Talking strictly about web,

Currently the trend of horizontal scrolling is diminishing, and both the sites you linked are somewhat troubling executions. The first one is worse among the two as there is no visual cue for moving horizontally. An average user does not specifically look out for the scroll bars and makes his decisions. The second example, defaults the middle mouse click behavior when it starts navigating sideways when mouse moves at one side. It is tad better than the previous one, but moves away from the standard. Thankfully when they load the site, they clearly tell the user that the navigation works sideways.

The sites which we see these days, which include Google Nexus, Apple Mac Pro are examples of amazing creations using the vertical scroll, and one of the reasons for using vertical scroll is because it comes natural to the user, who is accustomed to scrolling vertically for data, and which maps with his action on mouse wheel. With the arrival of compatible technologies, we have seen more creative executions of vertical scrolls, and users expect the same these days. (Personal experience : Horizontal scroll is frowned upon).

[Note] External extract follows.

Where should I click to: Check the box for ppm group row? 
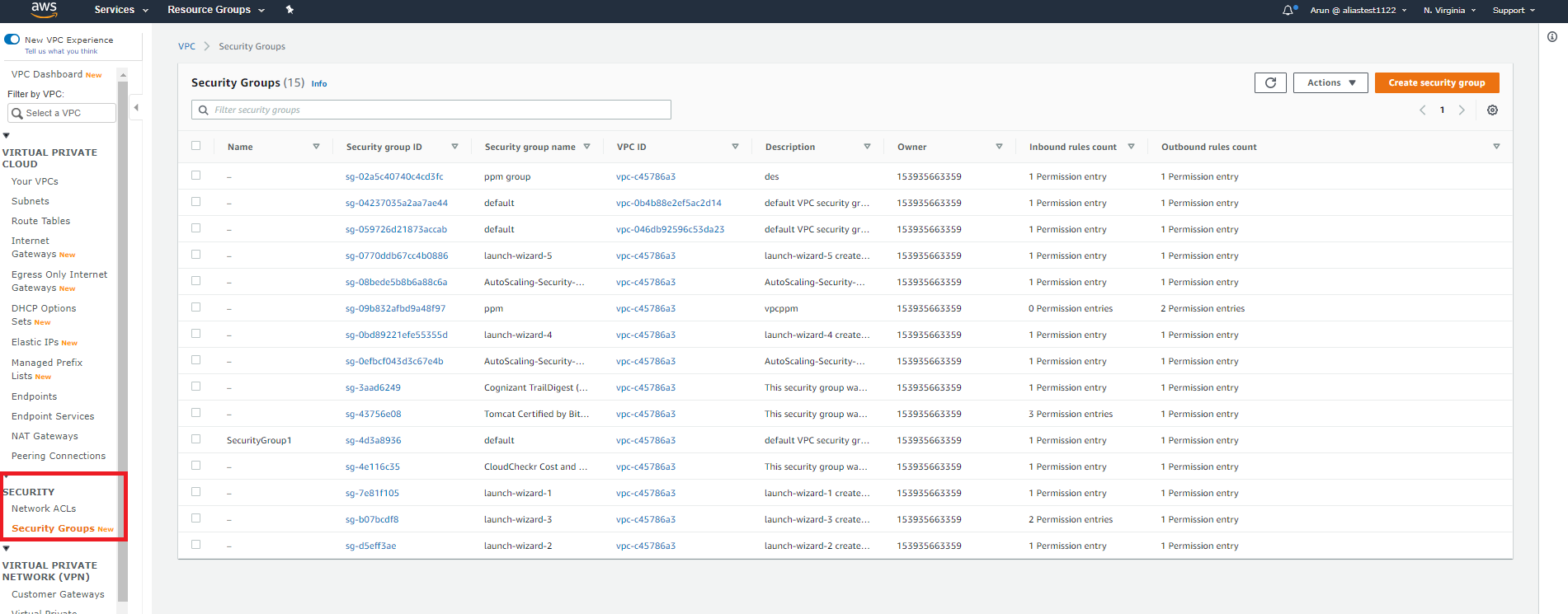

Am I completely discouraging you from horizontal scrolling? Well, No. There are times when horizontal scrolling makes sense, like building a book layout which should turn pages or flow sideways, but times like this, I'd recommend capturing the mouse wheel action and mapping it to a effective horizontal scroll coupled with animations. In other words, a mouse wheel scroll or the track-pad scroll gesture should take you from one view to another seamlessly creating an impression of fluidity. This should not annoy your user very much so he might accept the shift the current trends.

Also graceful degradation is entirely different consideration.